TALK TALK. For me the highlight of Sunday night's Democratic debate was when the candidates, spurred by Clinton of all people, began to push back at Wolf Blitzer's ridiculous hypotheticals. I would have immediately sent a check to whoever got up and pushed Blitzer off the lip of the stage -- Mike Gravel, are you listening? -- but I guess we have to take what we can get.
Of course this not-answering can get out of hand, and I winced each time a direct question was answered by an only mildly relevant stump speech. The Times transcript runs about as long as the Unabomber manifesto, and there was plenty of mouth-running, but some genuinely interesting stuff happened.
Edwards' "bumper sticker" comment provided a good deal of blog grist, but it's notable that he didn't try to backpedal or qualify it -- on the contrary, he owned it. I guess he figures that after all the attention paid to his haircut and house, there's no point worrying about being misconstrued.
And he may be right. Maybe for the moment there's less need than usual to fear the rightwing noise machine. They'll still ferociously spin everything into accusations of treason, but even American voters, dim as they are, may at last have seen through that particular grift.
Speaking of grifts, he seems to have worked out a nice deal with Obama; it was fun to watch them shoot professions of admiration and respect at one another, especially as they had to shoot them through Hillary Clinton.
Other observations:
Clinton is full of shit -- she didn't need to read the NIE because she felt "thoroughly briefed"? By George Tenet? -- but that shit is tight: she's the most confident campaigner in either party at present. She may or may not be electable, but it's impossible to say that she can't cut the mustard.

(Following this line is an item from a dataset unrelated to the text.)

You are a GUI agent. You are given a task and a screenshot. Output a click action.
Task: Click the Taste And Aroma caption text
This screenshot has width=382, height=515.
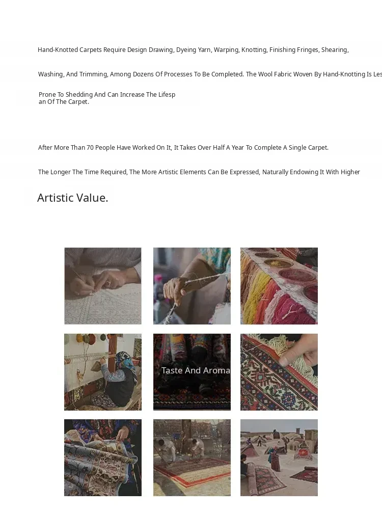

I'm glad Dennis Kucinich is getting some time to talk at these things. While the frontrunners addressed health care with measuring spoons and deferred payment plans, he stepped up and said that people are driven to bankruptcy because of health care costs that are driven by insurance companies, and this has to stop. He also reminded everyone that the if they wanted to stop the war, not voting to fund it would be a good start. The Party will shove him to one side soon, but at least we can pretend for a few months that it's a progressive party rather than the last hope of a desperate nation.
God bless Joe Biden and his righteous indignation over Darfur etc. The poor man is difficult to follow when he is being genial, but extremely lucid in his bursts of anger. Fortunately or not, that isn't the kind of behavioral mix voters trust with the football.
How did Bill Richardson ever get elected to anything?